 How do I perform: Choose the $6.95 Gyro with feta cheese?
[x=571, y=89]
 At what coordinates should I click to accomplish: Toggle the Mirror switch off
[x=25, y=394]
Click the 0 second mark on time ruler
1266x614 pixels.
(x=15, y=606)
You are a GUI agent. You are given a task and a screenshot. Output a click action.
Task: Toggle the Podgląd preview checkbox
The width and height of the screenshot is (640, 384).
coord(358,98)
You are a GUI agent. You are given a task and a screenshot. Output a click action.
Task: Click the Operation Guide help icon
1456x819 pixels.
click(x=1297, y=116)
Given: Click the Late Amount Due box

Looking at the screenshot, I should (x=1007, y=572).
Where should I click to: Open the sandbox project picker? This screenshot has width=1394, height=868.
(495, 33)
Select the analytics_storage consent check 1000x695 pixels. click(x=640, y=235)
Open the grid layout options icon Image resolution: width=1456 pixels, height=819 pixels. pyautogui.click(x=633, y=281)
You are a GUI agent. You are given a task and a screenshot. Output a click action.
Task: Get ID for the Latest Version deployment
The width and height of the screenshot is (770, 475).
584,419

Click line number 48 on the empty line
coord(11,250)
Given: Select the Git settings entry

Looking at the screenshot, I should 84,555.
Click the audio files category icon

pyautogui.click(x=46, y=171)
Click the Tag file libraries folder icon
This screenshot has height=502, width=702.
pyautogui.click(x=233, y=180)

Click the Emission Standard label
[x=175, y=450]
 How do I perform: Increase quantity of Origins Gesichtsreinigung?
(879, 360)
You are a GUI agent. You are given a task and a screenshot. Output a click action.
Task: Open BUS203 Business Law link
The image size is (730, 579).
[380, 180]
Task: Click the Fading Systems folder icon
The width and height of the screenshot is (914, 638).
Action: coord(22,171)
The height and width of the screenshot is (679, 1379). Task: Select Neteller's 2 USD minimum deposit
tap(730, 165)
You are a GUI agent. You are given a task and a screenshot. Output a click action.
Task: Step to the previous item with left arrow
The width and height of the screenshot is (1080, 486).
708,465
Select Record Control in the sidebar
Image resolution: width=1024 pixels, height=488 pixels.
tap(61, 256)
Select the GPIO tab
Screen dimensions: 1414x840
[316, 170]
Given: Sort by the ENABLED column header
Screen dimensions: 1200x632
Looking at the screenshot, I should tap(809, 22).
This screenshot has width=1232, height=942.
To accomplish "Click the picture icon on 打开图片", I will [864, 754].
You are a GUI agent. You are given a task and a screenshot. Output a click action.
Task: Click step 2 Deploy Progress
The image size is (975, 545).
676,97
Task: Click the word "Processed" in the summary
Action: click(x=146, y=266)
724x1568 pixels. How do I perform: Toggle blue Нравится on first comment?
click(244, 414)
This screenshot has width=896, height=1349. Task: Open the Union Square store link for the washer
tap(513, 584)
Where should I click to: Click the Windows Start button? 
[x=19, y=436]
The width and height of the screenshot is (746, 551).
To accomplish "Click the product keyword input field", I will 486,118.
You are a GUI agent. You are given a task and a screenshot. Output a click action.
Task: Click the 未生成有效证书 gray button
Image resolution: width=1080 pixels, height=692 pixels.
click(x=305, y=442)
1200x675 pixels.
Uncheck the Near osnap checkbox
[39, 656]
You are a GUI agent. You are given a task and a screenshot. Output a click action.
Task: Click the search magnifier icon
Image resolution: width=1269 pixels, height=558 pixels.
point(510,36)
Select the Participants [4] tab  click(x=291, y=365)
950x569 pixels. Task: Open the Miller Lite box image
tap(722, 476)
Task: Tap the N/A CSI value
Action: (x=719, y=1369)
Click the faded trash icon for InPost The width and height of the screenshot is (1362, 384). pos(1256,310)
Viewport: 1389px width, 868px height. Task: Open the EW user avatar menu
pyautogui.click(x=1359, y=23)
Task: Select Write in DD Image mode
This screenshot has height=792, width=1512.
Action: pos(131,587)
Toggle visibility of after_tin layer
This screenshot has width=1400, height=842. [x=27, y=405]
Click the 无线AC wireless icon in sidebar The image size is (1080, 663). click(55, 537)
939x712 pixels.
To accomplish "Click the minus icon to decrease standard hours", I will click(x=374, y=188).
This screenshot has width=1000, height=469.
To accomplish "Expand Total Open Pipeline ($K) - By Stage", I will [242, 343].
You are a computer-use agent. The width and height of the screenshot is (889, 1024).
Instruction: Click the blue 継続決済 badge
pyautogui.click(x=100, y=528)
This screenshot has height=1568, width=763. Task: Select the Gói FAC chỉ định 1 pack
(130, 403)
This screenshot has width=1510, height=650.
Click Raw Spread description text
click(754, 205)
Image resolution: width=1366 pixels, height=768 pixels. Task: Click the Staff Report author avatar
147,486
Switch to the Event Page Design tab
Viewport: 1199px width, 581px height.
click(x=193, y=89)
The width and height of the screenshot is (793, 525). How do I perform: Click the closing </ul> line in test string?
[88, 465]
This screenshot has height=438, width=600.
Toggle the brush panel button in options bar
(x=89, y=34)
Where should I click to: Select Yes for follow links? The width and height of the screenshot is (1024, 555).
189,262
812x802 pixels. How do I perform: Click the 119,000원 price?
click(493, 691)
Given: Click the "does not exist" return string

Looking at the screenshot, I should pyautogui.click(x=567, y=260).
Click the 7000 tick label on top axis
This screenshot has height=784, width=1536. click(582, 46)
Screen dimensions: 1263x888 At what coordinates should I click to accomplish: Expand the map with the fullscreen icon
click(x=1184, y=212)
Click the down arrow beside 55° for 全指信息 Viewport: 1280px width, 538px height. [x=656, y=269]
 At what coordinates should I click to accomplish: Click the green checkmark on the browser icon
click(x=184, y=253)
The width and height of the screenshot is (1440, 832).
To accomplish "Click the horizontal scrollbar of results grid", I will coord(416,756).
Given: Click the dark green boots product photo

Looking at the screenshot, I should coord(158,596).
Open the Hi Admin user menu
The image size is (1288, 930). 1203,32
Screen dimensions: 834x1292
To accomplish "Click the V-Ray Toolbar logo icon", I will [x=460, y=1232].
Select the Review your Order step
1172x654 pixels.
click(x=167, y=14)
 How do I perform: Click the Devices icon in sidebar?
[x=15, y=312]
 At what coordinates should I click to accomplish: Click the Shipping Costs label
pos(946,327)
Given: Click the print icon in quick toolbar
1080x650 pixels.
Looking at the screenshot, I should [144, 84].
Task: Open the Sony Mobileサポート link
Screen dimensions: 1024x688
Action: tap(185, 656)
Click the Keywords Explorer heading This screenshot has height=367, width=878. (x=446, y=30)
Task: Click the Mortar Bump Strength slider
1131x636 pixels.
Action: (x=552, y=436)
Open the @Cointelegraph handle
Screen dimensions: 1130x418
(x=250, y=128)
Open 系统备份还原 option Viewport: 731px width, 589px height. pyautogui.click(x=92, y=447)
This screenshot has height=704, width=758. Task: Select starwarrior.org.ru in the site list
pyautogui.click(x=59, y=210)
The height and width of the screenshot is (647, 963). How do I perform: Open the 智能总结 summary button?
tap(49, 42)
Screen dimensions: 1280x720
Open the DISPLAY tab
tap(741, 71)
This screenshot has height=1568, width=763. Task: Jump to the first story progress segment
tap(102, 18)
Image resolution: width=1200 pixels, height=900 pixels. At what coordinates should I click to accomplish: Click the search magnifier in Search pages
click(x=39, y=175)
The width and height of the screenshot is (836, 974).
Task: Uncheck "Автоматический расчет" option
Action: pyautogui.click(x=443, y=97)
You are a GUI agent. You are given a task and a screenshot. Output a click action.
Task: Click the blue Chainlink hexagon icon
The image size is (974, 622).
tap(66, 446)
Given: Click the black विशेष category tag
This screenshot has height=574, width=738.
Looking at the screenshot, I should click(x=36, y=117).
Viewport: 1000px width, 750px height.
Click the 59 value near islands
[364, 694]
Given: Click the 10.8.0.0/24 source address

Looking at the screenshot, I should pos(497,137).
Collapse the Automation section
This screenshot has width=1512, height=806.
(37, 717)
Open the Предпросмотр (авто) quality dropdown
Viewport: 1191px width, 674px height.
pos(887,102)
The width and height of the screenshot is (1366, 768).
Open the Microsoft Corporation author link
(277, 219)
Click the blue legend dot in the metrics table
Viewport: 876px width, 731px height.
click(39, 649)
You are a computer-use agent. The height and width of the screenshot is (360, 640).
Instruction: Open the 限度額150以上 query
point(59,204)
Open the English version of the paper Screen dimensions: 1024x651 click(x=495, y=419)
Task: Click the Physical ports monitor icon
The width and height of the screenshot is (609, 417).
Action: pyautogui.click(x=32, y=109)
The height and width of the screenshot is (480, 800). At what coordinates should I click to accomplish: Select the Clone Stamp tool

=======

*Problem to work on*: The lines you need are those holding the word "folder"; copy each of them from the material above.

*Output for this task*:
Click the Tag file libraries folder icon
Task: Click the Fading Systems folder icon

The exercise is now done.